直接下载预训练模型,运用eval方式输入batch sentence,输出cls的embedding,对sentence_can和sentence_ref做相似度矩阵和idf计算,用greedy方式选取最大的相似度,乘以该词的idf,输出BERTScore
论文中还用了+1 smoothing和rescaling来微调BERTScore
结论:在机器翻译常用F_BERT作为指标;在评估英文生成时推荐使用 24-layer RoBERTa large model;多语言任务推荐multilingual BERT,中文自动选择的是"bert-base-chinese"。
代码实例:非常简单!
!pip install bert_score
from bert_score import score
# data
cands = ['我们都曾经年轻过']
refs = ['虽然我们都年少,但还是懂事的']
P, R, F1 = score(cands, refs, lang="zh", verbose=True)
print(f"System level F1 score: {F1.mean():.3f}")

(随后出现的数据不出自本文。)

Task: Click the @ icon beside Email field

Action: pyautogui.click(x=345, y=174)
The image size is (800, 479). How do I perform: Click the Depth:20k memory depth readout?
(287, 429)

# System level F1 score: 0.959
其中P,R,F1的计算:
def greedy_cos_idf(ref_embedding, ref_masks, ref_idf, hyp_embedding, hyp_masks, hyp_idf, all_layers=False):
"""
Compute greedy matching based on cosine similarity.
"""
……
batch_size = ref_embedding.size(0)
sim = torch.bmm(hyp_embedding, ref_embedding.transpose(1, 2))
masks = torch.bmm(hyp_masks.unsqueeze(2).float(), ref_masks.unsqueeze(1).float())

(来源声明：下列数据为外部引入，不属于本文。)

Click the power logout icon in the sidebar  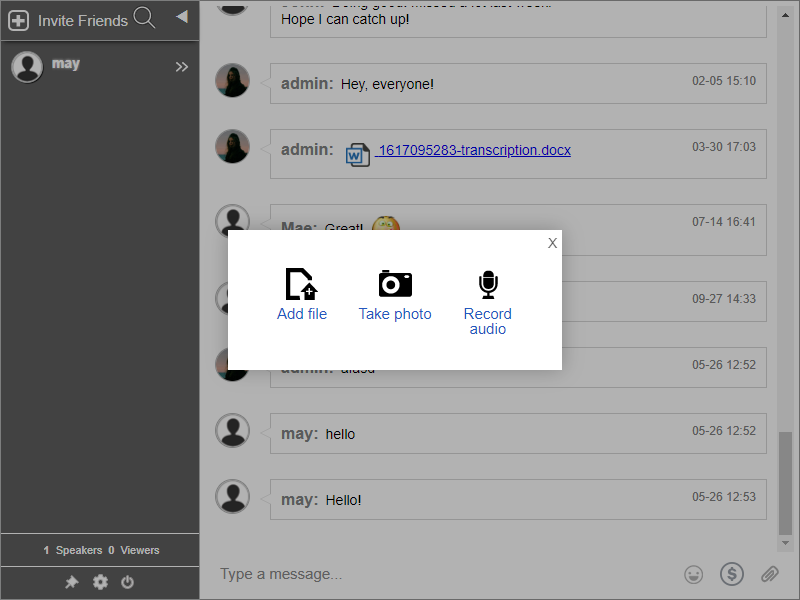pos(128,581)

masks = masks.float().to(sim.device)
sim = sim * masks
word_precision = sim.max(dim=2)[0]
word_recall = sim.max(dim=1)[0]
hyp_idf.div_(hyp_idf.sum(dim=1, keepdim=True))
ref_idf.div_(ref_idf.sum(dim=1, keepdim=True))
precision_scale = hyp_idf.to(word_precision.device)
recall_scale = ref_idf.to(word_recall.device)
P = (word_precision * precision_scale).sum(dim=1)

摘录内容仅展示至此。